When the keys are simple strings, it is sometimes easier to specify pairs using keyword arguments:

dict(sape=4139, guido=4127, jack=4098)
>>>  {'sape': 4139, 'jack':4098, 'guido': 4127}

So both {} and dict() produce dictionary but provide a bit different ways of dictionary data initialization.


M
Michel Boiron

One big difference with python 3.4 + pycharm is that the dict() constructor produces a "syntax error" message if the number of keys exceeds 256.

I prefer using the dict literal now.


It's not just python 3.4. This is because CPython < 3.7 has a maximum number of 255 literal arguments passed to a callable. (stackoverflow.com/a/8932175/2718295)
l
lee penkman

I find the dict literal d = {'one': '1'} to be much more readable, your defining data, rather than assigning things values and sending them to the dict() constructor.

On the other hand i have seen people mistype the dict literal as d = {'one', '1'} which in modern python 2.7+ will create a set.

Despite this i still prefer to all-ways use the set literal because i think its more readable, personal preference i suppose.


I regularly forget that the literal syntax for sets exist.
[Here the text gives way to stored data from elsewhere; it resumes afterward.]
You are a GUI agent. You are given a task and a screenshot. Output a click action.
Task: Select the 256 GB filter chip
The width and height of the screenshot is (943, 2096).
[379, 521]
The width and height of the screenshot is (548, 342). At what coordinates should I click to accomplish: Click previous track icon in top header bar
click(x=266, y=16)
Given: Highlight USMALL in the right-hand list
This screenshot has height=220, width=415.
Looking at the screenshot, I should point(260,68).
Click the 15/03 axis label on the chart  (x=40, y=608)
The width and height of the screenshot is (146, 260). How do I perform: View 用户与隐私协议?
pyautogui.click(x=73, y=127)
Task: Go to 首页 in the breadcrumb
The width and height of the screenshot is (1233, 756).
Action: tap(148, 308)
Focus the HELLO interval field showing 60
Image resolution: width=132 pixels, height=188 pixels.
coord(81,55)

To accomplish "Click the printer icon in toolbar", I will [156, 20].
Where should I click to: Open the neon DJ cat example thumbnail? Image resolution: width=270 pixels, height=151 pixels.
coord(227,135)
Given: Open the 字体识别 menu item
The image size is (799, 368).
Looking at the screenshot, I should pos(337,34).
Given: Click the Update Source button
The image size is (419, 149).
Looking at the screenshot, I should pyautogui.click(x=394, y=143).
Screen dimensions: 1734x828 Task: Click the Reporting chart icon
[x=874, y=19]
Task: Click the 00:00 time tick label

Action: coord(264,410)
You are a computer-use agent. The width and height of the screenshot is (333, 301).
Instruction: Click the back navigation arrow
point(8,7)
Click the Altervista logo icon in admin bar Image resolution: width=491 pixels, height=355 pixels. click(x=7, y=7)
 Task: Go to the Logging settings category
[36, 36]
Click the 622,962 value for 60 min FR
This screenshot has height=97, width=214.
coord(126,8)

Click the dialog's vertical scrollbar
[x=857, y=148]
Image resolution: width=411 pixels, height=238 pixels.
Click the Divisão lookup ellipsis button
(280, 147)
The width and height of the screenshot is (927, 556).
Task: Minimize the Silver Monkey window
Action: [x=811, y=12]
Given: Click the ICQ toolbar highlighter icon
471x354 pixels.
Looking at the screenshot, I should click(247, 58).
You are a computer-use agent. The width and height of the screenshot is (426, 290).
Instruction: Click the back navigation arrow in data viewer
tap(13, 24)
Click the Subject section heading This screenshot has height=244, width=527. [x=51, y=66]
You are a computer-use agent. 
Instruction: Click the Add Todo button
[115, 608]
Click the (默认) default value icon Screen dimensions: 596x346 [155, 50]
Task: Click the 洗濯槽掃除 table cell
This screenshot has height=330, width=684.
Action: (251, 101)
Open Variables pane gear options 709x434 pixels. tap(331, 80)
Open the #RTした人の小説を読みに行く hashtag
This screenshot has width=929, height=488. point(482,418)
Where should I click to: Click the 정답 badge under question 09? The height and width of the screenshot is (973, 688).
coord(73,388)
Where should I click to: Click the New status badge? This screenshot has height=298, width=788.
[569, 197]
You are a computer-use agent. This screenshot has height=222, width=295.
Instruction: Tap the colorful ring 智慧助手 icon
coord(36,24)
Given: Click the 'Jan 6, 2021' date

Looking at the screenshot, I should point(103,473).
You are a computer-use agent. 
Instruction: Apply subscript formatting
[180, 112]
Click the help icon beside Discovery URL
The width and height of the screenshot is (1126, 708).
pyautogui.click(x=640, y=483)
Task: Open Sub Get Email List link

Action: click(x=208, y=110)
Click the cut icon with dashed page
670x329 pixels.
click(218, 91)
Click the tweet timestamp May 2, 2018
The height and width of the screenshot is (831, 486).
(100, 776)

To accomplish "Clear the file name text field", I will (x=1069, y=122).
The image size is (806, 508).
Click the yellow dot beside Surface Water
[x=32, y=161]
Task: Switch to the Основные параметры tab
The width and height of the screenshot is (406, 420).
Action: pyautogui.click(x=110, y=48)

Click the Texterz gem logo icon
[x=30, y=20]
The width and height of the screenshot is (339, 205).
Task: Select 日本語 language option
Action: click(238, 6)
I wish there was a literal syntax for ordered dicts... pretty sure I use them more often than sets.
N
Nick Humrich

the dict() literal is nice when you are copy pasting values from something else (none python) For example a list of environment variables. if you had a bash file, say

FOO='bar'
CABBAGE='good'

you can easily paste then into a dict() literal and add comments. It also makes it easier to do the opposite, copy into something else. Whereas the {'FOO': 'bar'} syntax is pretty unique to python and json. So if you use json a lot, you might want to use {} literals with double quotes.


D
Dmitriy Sintsov

There is no dict literal to create dict-inherited classes, custom dict classes with additional methods. In such case custom dict class constructor should be used, for example:

class NestedDict(dict):

    # ... skipped

state_type_map = NestedDict(**{
    'owns': 'Another',
    'uses': 'Another',
})

B
Brian Whitton

Also consider the fact that tokens that match for operators can't be used in the constructor syntax, i.e. dasherized keys.

>>> dict(foo-bar=1)
File "<stdin>", line 1
SyntaxError: keyword can't be an expression

>>> {'foo-bar': 1}
{'foo-bar': 1}

J
Jonathan Nazario

Super late to the party here, but if you have a kwargs function:

def foo(a=None, b=None):
    ...

And your splatting a dict like so:

d_1 = { 'a': 1, 'b': 2 }
d_2 = dict(a=1, b=2)

# This works
foo(**d_1)

# And this as well
foo(**d_2)

But d_2 may be better suited for refactoring argument names that may change in your foo signature. Since in d_1 they are strings.